WHAT YOU WILL DO> What you return must match, exactly, the lines running from the one containing "Pick [SQL_FALSE] in Comandos especiales" to the end of the data, both included, and must contain no pictures.

(Collected data entries)
---------------
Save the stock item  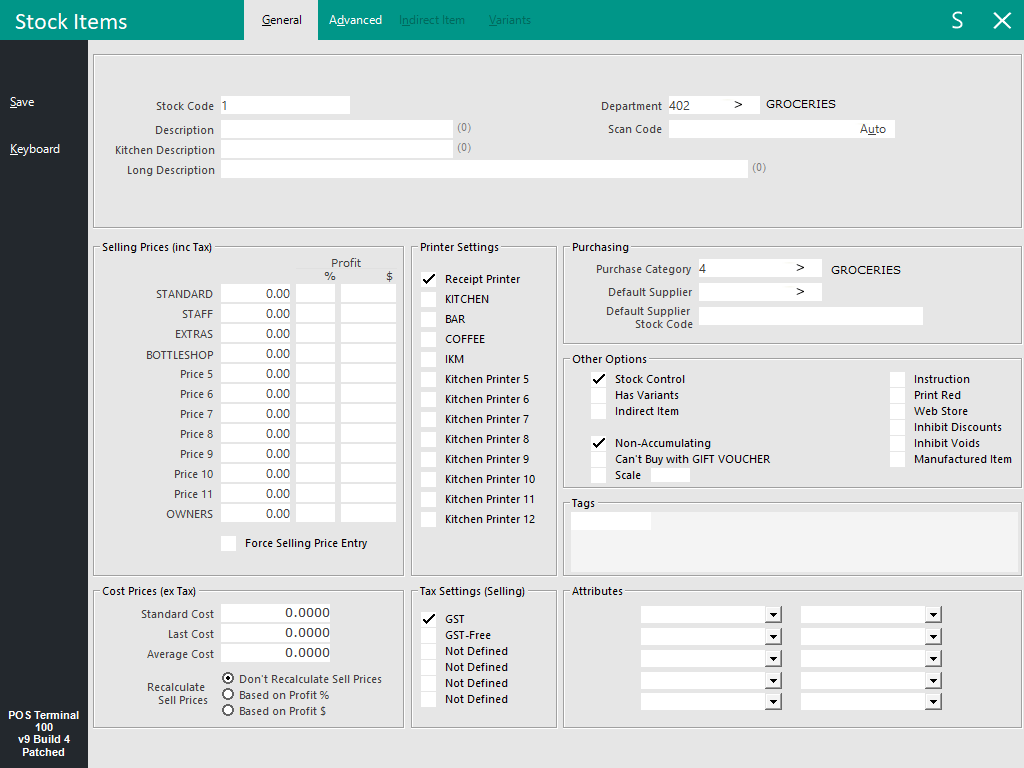pos(22,102)
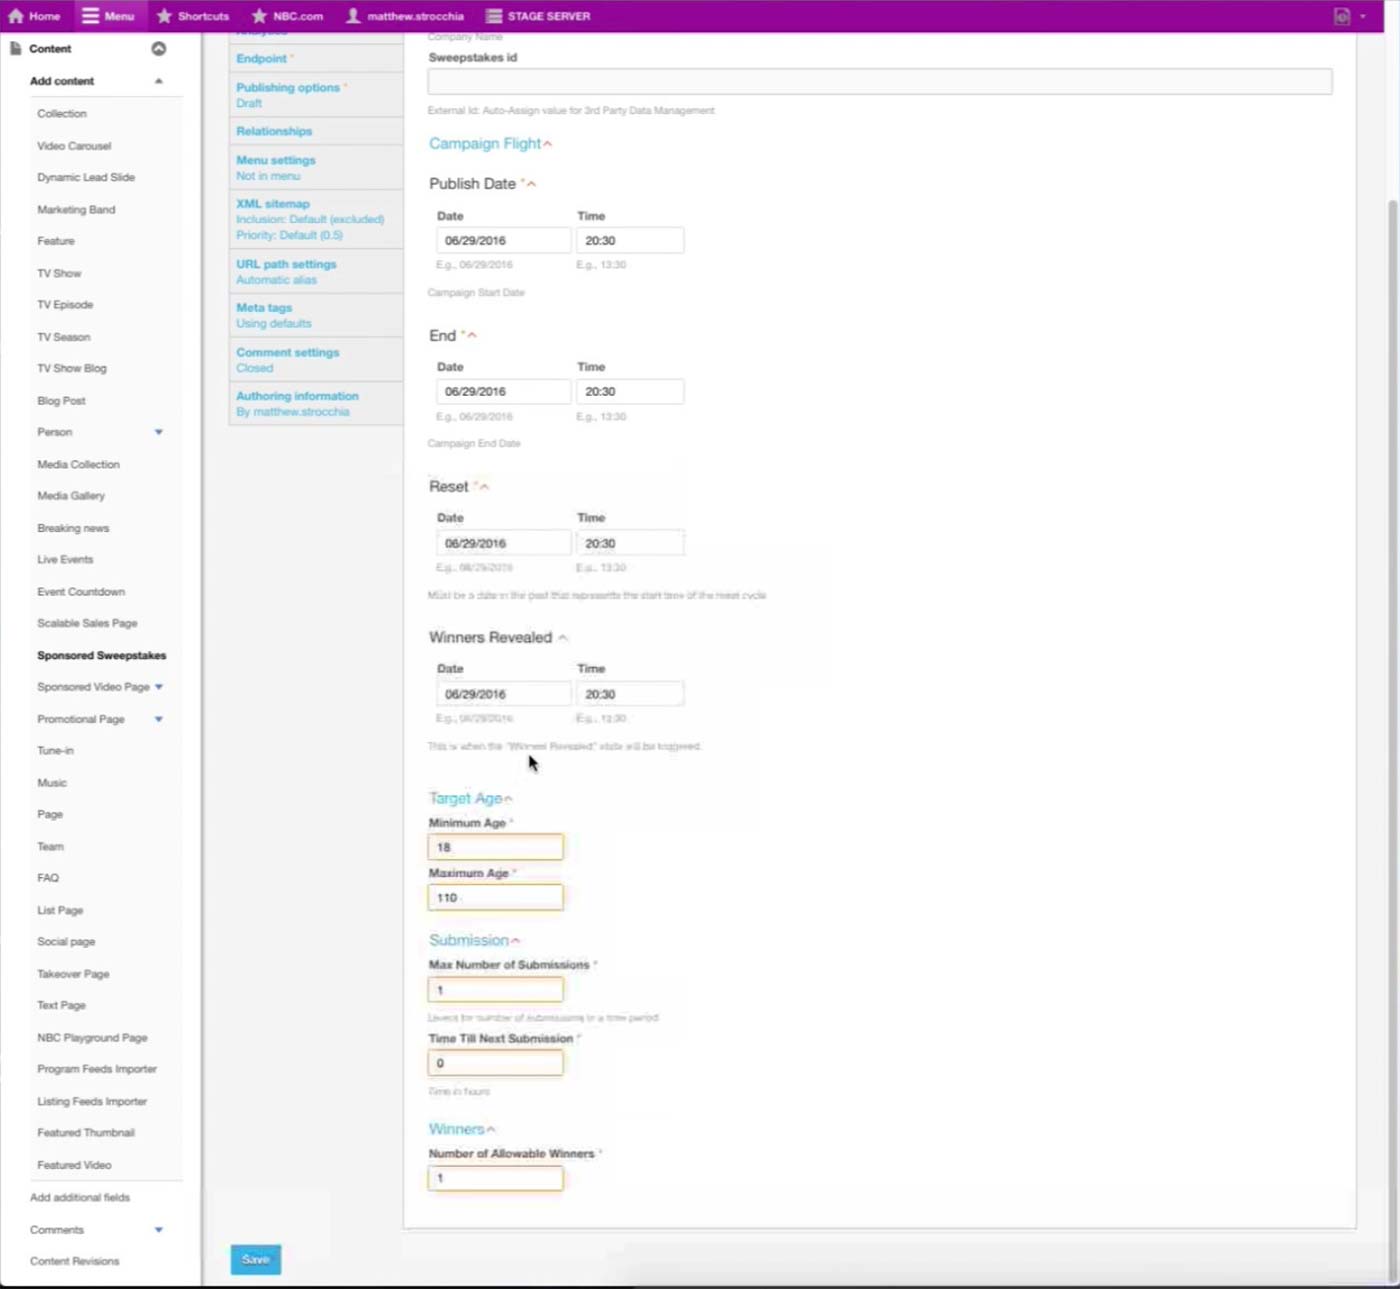Click the Home icon in top bar

pos(16,16)
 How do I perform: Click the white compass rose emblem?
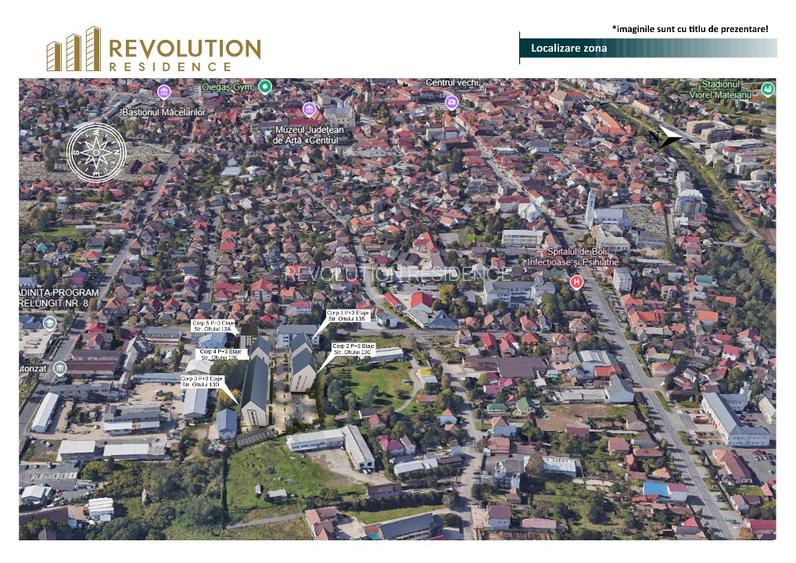96,153
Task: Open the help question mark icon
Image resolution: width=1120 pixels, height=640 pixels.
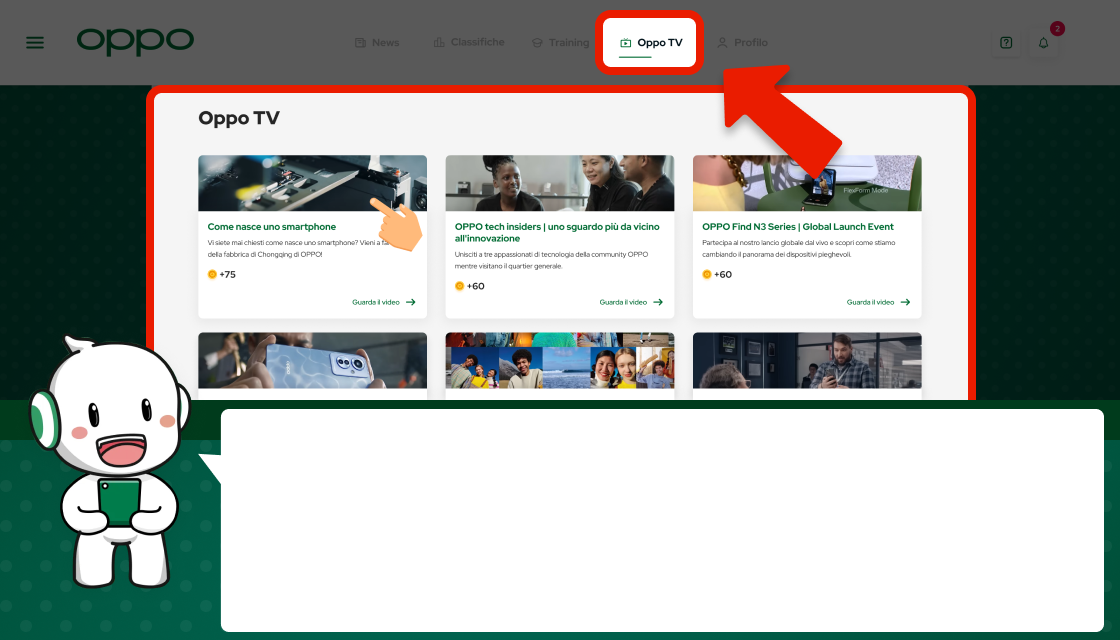Action: pyautogui.click(x=1006, y=43)
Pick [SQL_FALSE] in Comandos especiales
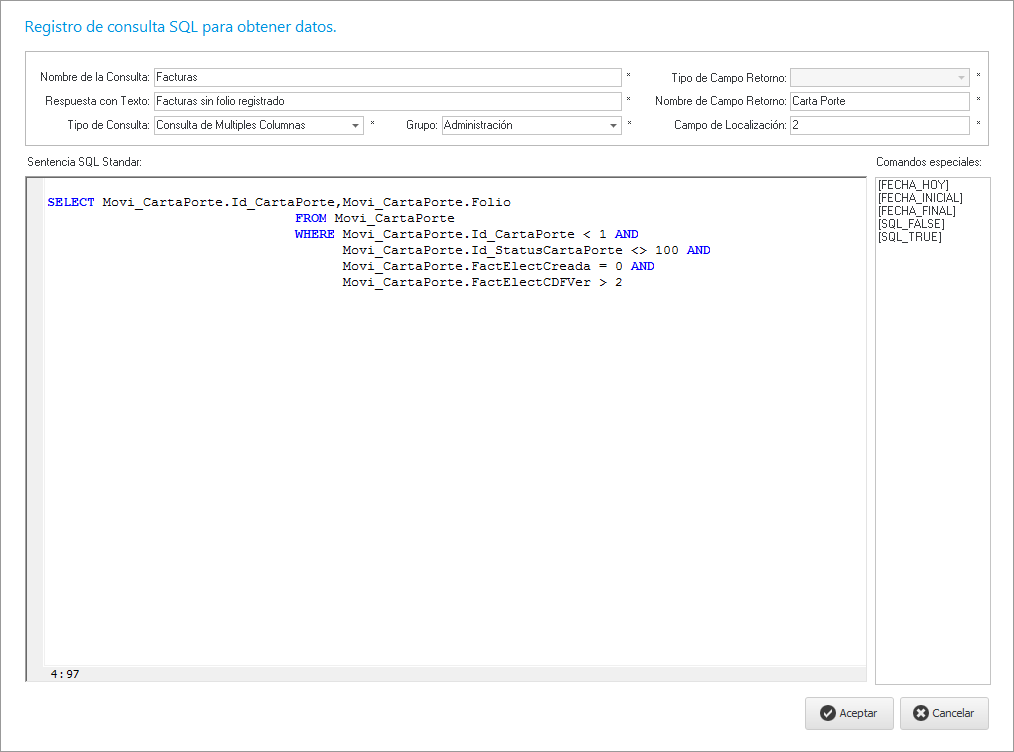1014x752 pixels. [x=911, y=224]
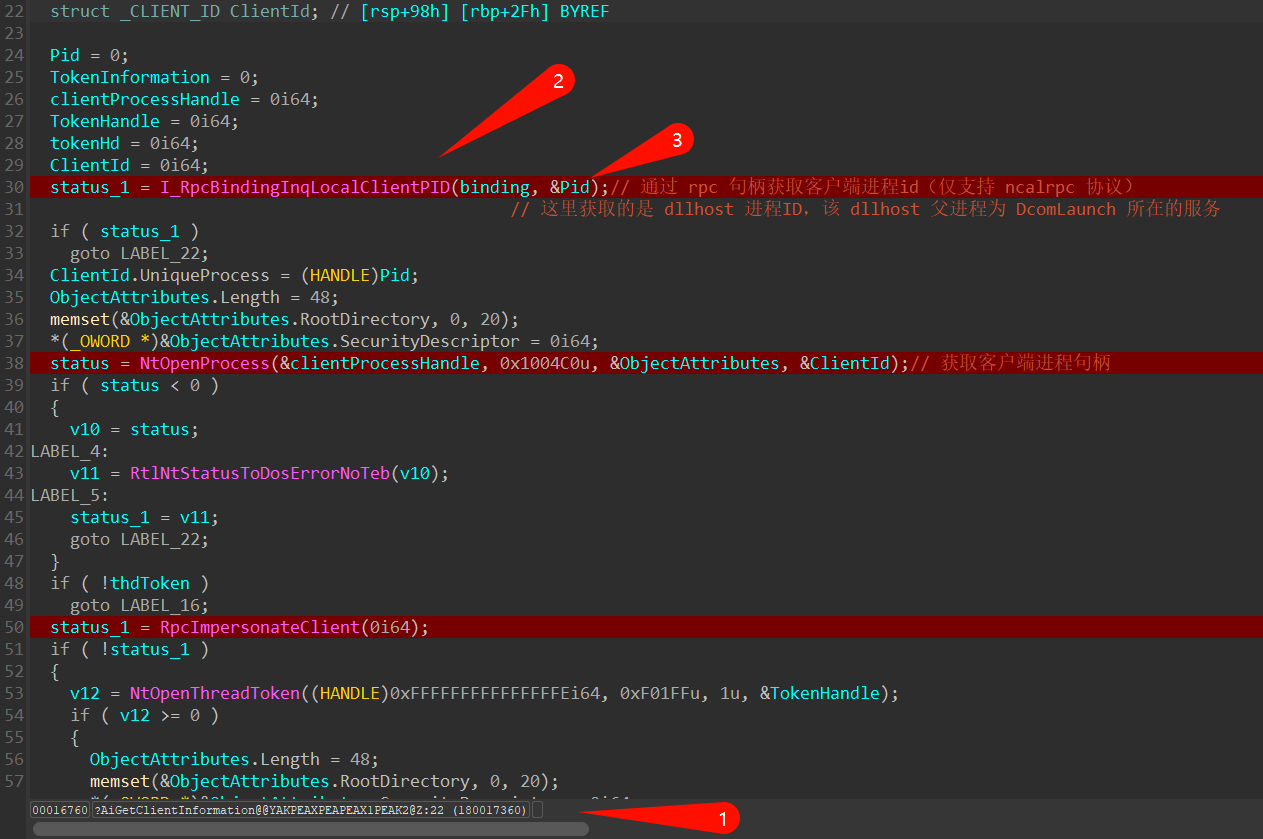This screenshot has height=839, width=1263.
Task: Click the NtOpenThreadToken function name
Action: pos(214,693)
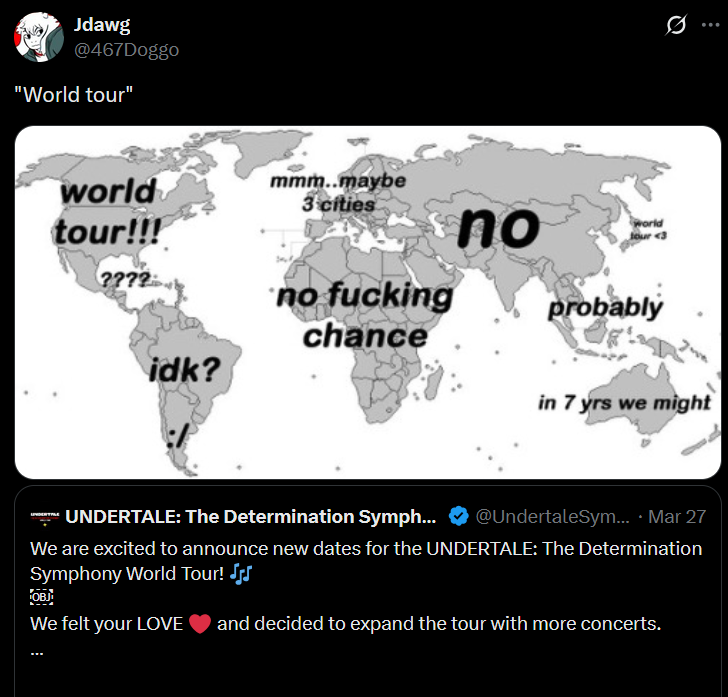Click the Grok slashed-circle icon
Viewport: 728px width, 697px height.
(677, 25)
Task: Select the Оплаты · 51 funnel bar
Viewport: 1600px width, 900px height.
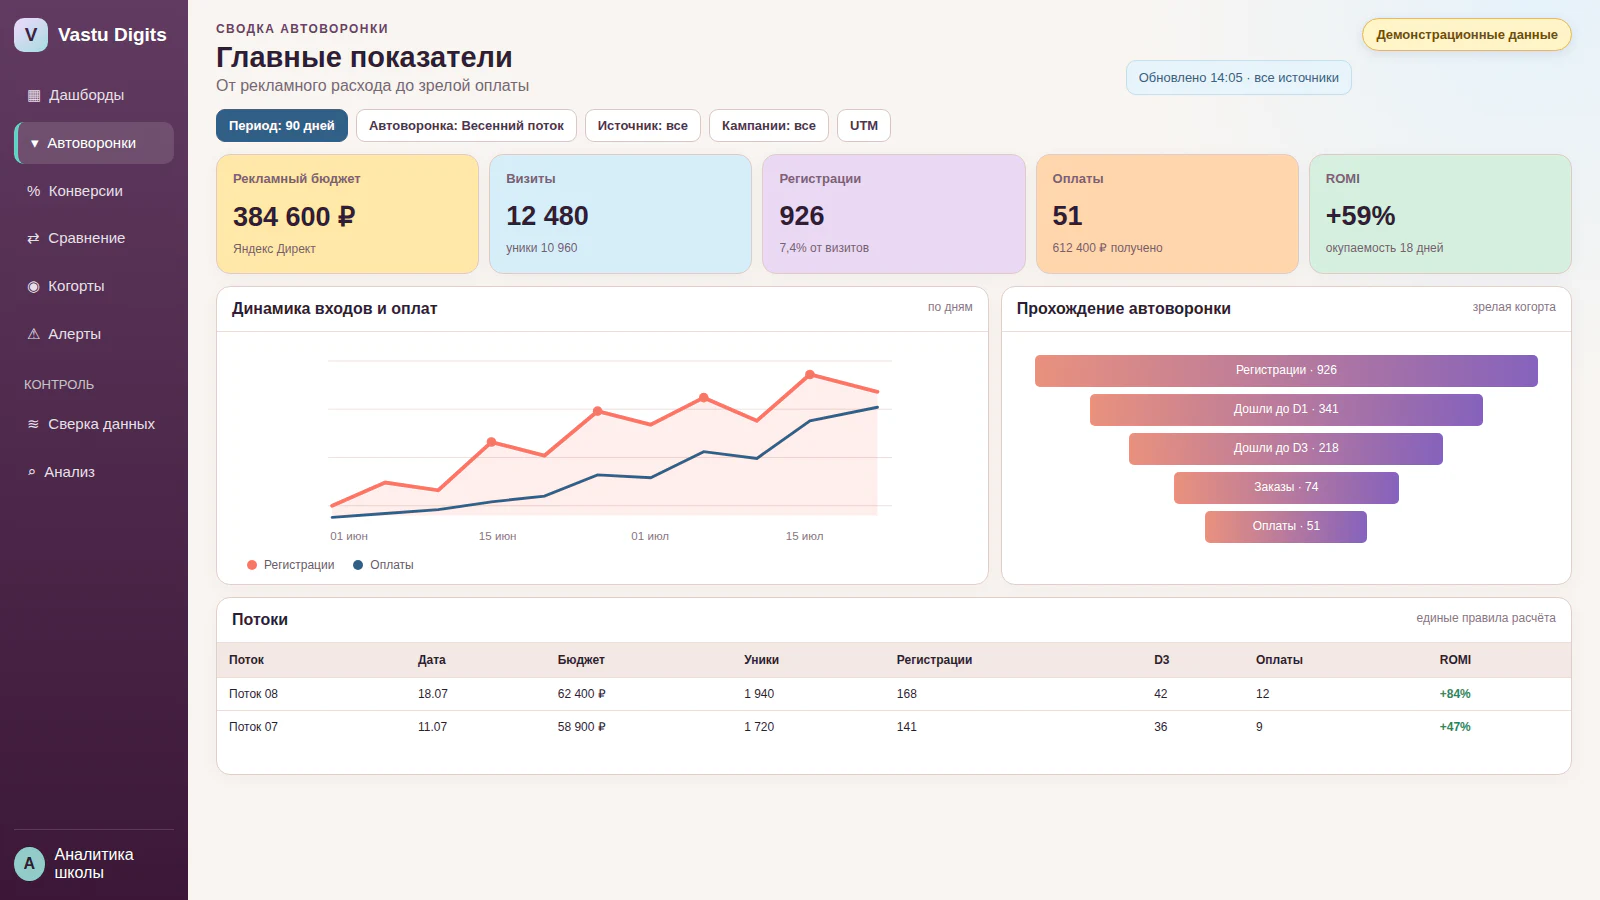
---------------
TASK OUTPUT>
Pick [SQL_FALSE] in Comandos especiales
1014x752 pixels. [x=911, y=224]
This screenshot has height=839, width=1263.
Task: Click the NtOpenThreadToken function name
Action: pos(214,693)
Click the Grok slashed-circle icon
Viewport: 728px width, 697px height.
(677, 25)
Task: Select the Оплаты · 51 funnel bar
Viewport: 1600px width, 900px height.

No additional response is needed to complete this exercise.